Day thirteen. A diaphanous band of cirrus cloud kept the sun behind a porous veil. He had just been released into the day after spending the better part of the last hour giving his statement to a sergeant with steel wool for hair and forearms knotted with ganglion cysts. The police officer seemed almost incredulous upon hearing Lars' testimony, jotting down notes for a green file folder. Tracy had come to meet him on the concrete apron outside the newly renovated police headquarters that looked more like a prison built for Buck Rogers. The editor at the local newspaper had taken Lars' plea so seriously that he barked for any available journalist to confirm the report. The police were called thereafter, and the office of MCRS was thronged with men armed with cameras and guns. The bust made front page, accompanied by a picture of the defamed doctor with a coat over his head to conceal his face as he was brought to a waiting police cruiser. The headline was comical: FRAUD DOCTOR TORTURES MEN IN MID-LIFE CRISIS. The details of the alleged torture, dramatically spruced up by inventive journalists, made the human interest angle, while the details of the profiteering seemed thin and tacked on.
            Tracy was so choked on guilt that it seemed too large to assuage. Reading the article and seeing the state Lars was in made it worse. She attempted the few guilt-tinged offers to make things better, as if cooking his favourite dinner or volunteering to massage him could in any way function as reciprocal payment for what Lars endured.
            As if to underscore her error, while Lars was effectively incarcerated at MCRS, Tracy learned that Hilda's Trevor had sunk their savings to lease a yacht, precipitating a row that resulted in Trevor hastily throwing a few clothes and the two new books by Dr.

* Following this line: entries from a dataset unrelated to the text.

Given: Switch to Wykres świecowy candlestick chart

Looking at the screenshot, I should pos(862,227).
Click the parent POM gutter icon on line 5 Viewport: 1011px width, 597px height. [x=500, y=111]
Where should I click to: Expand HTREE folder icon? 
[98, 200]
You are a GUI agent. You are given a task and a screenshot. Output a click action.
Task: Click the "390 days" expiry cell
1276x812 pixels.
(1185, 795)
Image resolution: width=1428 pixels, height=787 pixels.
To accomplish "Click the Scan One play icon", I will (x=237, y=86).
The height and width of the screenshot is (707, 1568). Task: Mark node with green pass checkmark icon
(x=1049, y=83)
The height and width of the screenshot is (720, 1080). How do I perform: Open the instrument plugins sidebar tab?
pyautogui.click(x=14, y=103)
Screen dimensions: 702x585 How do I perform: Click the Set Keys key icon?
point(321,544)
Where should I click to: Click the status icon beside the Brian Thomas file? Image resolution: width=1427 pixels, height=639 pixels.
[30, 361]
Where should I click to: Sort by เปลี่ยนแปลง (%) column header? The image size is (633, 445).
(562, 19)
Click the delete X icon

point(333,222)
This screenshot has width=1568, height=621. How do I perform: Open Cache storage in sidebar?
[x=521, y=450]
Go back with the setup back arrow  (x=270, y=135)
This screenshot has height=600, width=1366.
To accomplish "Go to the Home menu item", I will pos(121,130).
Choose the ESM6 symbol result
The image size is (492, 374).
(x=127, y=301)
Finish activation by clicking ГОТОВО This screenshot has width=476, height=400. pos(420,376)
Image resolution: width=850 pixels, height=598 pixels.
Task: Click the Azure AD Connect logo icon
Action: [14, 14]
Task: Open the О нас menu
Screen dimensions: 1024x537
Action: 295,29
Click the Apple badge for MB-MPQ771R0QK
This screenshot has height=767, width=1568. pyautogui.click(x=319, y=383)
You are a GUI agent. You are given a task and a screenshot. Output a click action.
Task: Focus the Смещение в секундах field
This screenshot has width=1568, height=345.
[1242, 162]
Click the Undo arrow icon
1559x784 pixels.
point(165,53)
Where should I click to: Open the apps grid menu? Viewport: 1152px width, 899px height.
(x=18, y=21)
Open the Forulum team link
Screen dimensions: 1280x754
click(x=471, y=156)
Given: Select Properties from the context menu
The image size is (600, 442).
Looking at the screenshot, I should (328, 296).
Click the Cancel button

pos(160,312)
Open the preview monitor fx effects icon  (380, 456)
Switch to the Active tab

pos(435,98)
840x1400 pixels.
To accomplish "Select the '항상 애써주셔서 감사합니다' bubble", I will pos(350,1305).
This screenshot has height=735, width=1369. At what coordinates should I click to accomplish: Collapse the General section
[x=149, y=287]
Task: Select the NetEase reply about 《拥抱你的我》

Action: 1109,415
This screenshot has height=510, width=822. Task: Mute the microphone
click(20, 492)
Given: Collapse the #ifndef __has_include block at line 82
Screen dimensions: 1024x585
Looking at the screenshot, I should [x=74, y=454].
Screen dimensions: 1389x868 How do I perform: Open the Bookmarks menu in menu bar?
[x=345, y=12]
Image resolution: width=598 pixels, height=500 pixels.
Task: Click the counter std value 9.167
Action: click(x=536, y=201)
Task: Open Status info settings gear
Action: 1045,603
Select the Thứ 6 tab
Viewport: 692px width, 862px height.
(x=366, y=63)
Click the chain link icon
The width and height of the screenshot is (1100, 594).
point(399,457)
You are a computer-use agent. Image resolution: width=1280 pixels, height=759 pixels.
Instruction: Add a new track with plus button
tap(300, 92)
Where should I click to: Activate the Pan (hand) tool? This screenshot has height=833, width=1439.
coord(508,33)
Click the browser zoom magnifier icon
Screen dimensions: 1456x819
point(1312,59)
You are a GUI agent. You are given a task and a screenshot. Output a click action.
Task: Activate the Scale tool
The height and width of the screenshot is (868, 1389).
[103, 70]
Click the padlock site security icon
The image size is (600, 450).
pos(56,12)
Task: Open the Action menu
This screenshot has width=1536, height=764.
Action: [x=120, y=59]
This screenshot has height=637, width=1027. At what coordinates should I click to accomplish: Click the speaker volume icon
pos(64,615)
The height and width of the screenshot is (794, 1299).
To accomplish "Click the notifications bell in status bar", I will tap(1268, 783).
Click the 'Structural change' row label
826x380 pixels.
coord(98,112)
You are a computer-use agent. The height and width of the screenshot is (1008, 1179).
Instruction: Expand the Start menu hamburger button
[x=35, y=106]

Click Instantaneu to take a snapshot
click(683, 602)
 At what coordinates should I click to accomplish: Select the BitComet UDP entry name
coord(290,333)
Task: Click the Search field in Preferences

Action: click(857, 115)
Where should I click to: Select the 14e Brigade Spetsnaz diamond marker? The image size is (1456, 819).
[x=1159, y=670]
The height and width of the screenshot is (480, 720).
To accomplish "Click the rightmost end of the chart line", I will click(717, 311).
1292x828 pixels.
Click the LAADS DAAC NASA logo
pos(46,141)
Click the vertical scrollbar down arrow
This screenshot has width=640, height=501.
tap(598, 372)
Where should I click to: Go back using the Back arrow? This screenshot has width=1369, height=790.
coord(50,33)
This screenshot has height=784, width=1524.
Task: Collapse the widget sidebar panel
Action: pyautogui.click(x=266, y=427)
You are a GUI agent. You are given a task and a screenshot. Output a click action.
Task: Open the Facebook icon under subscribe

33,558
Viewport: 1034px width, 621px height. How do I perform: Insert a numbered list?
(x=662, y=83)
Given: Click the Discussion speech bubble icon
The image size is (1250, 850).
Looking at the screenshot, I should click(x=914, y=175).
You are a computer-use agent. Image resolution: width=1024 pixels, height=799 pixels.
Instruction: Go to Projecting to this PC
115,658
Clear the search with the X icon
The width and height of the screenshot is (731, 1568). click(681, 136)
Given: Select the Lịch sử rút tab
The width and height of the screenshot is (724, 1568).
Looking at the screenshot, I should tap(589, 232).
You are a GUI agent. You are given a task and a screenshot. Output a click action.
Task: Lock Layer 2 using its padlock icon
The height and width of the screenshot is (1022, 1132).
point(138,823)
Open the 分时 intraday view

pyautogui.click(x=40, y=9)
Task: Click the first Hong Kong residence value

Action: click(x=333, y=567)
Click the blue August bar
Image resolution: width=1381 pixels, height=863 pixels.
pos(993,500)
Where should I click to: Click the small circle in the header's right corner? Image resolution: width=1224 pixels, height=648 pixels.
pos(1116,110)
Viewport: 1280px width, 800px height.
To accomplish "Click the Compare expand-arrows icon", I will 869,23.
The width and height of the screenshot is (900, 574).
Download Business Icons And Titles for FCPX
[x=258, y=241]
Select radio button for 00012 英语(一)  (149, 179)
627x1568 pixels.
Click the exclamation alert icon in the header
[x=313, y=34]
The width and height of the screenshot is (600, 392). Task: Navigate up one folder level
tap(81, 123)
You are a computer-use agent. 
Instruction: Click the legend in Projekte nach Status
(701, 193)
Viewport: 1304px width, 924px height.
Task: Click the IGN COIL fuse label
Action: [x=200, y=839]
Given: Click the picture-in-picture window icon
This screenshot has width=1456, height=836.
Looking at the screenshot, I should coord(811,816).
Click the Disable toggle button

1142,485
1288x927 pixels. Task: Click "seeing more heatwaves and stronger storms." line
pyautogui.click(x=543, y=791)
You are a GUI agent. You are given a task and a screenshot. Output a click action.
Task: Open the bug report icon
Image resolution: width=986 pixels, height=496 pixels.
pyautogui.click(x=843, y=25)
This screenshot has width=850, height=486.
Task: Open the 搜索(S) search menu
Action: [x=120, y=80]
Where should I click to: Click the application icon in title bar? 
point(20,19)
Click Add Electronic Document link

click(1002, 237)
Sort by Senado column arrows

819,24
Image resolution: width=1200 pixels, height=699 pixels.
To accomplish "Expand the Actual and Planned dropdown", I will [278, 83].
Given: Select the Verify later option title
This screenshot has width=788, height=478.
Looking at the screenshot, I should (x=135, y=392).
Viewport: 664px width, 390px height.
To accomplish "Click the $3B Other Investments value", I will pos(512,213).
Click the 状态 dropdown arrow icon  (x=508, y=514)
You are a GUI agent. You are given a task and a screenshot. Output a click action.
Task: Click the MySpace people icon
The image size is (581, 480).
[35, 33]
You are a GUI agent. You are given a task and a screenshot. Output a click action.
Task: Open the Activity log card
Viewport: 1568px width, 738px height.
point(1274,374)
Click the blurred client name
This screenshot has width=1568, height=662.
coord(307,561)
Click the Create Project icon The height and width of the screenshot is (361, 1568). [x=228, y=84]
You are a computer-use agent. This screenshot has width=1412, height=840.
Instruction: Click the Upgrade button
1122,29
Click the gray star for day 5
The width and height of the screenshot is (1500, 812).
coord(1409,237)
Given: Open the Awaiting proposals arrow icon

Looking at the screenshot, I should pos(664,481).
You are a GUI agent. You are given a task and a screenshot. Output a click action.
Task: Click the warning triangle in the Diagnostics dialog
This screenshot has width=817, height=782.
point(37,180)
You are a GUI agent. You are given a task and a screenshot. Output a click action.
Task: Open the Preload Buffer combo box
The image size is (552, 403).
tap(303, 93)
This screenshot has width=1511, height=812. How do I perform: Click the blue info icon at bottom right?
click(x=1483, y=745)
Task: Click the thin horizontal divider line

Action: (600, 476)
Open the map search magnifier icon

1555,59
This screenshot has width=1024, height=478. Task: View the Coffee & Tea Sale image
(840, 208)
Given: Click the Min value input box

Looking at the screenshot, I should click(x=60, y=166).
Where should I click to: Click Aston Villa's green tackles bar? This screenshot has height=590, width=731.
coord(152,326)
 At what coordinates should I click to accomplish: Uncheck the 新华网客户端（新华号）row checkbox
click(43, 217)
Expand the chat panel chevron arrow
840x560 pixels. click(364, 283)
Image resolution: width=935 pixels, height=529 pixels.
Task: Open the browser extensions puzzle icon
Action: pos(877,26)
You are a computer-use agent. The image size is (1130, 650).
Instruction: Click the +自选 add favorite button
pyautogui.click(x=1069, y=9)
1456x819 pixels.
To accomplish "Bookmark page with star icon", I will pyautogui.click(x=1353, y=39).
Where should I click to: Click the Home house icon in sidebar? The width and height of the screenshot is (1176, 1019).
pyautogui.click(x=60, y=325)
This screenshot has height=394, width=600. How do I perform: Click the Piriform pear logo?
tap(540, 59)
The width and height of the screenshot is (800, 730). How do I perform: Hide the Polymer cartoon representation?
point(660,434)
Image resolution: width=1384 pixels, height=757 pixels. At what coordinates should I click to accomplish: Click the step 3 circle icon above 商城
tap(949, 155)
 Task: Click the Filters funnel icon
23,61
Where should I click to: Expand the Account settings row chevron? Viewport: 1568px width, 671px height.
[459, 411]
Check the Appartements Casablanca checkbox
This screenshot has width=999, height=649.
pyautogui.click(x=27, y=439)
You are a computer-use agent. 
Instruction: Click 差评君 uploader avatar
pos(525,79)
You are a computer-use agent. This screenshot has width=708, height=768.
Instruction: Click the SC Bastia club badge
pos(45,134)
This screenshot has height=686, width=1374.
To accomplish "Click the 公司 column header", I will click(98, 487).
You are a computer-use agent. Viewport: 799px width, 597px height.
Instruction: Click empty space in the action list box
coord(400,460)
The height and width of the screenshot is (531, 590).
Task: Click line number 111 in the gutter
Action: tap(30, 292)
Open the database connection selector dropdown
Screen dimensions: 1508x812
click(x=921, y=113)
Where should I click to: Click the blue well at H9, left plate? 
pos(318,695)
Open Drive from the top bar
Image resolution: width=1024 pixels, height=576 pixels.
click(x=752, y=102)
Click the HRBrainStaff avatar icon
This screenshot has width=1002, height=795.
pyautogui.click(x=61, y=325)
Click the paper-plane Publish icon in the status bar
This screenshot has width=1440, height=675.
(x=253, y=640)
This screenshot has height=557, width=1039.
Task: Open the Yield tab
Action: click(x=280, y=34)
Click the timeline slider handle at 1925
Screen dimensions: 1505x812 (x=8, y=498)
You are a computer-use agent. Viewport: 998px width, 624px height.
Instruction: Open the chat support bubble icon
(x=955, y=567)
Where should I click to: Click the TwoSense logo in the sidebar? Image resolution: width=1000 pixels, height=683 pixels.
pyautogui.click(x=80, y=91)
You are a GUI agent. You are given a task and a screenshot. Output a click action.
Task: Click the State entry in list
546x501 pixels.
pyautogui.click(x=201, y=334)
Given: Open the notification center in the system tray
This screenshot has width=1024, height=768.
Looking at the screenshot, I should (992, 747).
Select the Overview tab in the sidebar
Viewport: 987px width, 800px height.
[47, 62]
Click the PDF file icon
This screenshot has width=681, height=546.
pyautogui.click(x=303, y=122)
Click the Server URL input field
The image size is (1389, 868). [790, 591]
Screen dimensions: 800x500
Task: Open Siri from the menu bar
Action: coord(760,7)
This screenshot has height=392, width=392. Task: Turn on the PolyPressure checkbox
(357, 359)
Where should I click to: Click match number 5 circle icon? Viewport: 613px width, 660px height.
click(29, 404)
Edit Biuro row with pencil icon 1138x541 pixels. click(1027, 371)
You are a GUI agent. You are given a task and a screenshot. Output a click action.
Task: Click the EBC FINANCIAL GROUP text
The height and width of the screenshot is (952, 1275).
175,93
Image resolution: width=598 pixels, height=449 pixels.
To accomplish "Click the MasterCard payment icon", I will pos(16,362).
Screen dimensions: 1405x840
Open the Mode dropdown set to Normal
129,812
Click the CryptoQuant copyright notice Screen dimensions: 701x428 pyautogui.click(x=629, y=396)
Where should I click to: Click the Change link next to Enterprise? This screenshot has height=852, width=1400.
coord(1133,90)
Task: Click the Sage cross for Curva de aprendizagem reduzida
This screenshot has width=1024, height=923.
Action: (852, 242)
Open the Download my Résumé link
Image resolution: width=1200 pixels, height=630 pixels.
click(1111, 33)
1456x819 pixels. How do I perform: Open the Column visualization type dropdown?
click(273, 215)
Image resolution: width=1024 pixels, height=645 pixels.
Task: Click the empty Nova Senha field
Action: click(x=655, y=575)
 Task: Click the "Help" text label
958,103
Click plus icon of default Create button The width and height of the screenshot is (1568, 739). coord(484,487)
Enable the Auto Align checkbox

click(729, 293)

Hedley he had recently purchased into a duffel bag and beating it to an out of town motel from where it was presumed that he would launch his divorce. Tracy didn't need to be told, and quietly removed the MCRS panic keychain and tossed it in the garbage. There was an altogether new crisis that no existing service could resolve, and which now involved her and Lars.
            Lars did not make any attempt to correspond with his fellow MCRS inmates after the liberation. It would be two full years of legal back and forth until Lars saw the six thousand dollars it cost for MCRS' treatment plan returned to him. Three years after that, he thought he recognized Dr. Hedley, albeit in another of his many incarnations, on a late night infomercial for something called Doc Max's Anti-Balding Ointment.

About The Author


Kane X. Faucher is an assistant professor at the University of Western Ontario's Media, Information and Technoculture Program. He is the author of 11 books of fiction, the most recent being Epigonesia (annotated by Tom Bradley) and The Infinite Library (forthcoming September 2011).
He lives in London, Ontario.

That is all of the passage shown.